• [ABOUT THIS TASK] Would you transcribe the line that holds "Given: Click the VR52 watermark logo" and all the lines below it, through the final one, exactly and with nothing else?

Collection entries:
- - -

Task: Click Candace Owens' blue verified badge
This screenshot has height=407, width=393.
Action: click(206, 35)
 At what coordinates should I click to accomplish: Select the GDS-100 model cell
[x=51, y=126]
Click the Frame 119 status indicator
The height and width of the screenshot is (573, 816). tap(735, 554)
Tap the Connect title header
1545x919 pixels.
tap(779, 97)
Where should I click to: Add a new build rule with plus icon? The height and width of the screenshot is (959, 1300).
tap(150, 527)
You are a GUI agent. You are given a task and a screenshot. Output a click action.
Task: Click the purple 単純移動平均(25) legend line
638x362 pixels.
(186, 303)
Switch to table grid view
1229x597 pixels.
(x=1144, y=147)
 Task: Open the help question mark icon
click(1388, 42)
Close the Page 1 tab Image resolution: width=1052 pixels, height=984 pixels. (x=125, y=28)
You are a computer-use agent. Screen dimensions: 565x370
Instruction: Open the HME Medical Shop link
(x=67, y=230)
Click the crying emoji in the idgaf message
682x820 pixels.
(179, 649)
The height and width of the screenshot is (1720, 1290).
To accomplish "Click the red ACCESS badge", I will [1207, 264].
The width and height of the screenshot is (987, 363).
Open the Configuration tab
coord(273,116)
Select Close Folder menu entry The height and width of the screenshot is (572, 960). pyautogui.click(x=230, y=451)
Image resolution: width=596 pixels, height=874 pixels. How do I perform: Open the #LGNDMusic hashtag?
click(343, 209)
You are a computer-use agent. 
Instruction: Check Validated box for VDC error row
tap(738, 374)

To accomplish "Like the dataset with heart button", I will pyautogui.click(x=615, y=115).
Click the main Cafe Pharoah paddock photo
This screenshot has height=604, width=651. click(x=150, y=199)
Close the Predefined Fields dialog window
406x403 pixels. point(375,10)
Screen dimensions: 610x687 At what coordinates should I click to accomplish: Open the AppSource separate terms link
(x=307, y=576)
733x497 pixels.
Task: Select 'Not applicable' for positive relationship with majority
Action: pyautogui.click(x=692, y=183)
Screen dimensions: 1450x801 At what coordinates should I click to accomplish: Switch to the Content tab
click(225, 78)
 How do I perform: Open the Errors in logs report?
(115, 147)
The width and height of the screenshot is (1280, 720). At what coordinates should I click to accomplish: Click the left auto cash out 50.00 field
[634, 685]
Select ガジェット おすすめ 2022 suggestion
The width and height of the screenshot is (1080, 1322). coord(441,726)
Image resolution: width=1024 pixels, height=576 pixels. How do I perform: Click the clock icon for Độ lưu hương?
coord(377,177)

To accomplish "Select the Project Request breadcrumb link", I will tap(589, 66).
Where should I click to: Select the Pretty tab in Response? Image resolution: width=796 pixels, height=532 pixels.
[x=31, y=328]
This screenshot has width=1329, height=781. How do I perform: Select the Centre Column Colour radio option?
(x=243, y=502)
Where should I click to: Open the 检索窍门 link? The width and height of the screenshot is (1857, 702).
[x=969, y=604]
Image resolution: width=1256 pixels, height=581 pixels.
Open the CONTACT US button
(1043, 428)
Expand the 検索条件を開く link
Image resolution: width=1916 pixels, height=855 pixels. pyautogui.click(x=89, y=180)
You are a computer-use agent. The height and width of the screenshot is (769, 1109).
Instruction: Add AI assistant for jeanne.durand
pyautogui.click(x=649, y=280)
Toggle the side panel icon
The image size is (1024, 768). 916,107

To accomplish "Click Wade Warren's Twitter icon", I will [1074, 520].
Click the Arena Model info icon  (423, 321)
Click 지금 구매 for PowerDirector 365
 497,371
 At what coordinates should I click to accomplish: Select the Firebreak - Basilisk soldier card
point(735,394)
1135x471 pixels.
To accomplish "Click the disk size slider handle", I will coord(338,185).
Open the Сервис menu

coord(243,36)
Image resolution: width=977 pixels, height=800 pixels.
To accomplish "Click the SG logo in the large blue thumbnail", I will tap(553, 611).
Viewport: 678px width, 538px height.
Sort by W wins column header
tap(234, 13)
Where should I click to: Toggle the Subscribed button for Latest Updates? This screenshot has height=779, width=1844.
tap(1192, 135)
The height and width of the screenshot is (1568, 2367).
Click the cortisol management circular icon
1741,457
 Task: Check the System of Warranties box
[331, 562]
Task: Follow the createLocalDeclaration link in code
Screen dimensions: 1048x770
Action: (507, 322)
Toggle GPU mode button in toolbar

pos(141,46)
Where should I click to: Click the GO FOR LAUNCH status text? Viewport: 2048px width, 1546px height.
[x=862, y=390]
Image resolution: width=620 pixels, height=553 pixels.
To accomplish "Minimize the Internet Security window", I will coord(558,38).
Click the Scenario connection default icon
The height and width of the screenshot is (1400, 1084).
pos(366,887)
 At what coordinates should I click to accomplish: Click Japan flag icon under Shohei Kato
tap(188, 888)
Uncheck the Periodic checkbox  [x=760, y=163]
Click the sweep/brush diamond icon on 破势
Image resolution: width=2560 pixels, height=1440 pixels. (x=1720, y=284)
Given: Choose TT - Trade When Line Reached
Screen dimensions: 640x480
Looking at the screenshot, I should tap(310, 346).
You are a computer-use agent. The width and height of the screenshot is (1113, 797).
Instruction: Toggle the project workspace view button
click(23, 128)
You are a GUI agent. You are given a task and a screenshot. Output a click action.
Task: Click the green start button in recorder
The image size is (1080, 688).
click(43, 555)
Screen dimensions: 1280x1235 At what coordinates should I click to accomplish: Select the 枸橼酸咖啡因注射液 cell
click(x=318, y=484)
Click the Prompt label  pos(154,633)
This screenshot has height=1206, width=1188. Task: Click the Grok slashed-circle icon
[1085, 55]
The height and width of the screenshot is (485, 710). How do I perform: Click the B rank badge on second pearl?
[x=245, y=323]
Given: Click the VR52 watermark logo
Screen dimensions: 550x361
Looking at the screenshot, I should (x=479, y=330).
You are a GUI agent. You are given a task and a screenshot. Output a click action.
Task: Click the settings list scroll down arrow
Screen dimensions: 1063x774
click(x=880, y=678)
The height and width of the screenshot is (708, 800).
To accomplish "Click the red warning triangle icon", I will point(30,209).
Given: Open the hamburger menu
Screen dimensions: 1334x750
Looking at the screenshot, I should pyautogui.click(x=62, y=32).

- - -

• [ANSWER AREA]
Given: Click the VR52 watermark logo
Screen dimensions: 550x361
Looking at the screenshot, I should (x=479, y=330).
You are a GUI agent. You are given a task and a screenshot. Output a click action.
Task: Click the settings list scroll down arrow
Screen dimensions: 1063x774
click(x=880, y=678)
The height and width of the screenshot is (708, 800).
To accomplish "Click the red warning triangle icon", I will point(30,209).
Given: Open the hamburger menu
Screen dimensions: 1334x750
Looking at the screenshot, I should pyautogui.click(x=62, y=32).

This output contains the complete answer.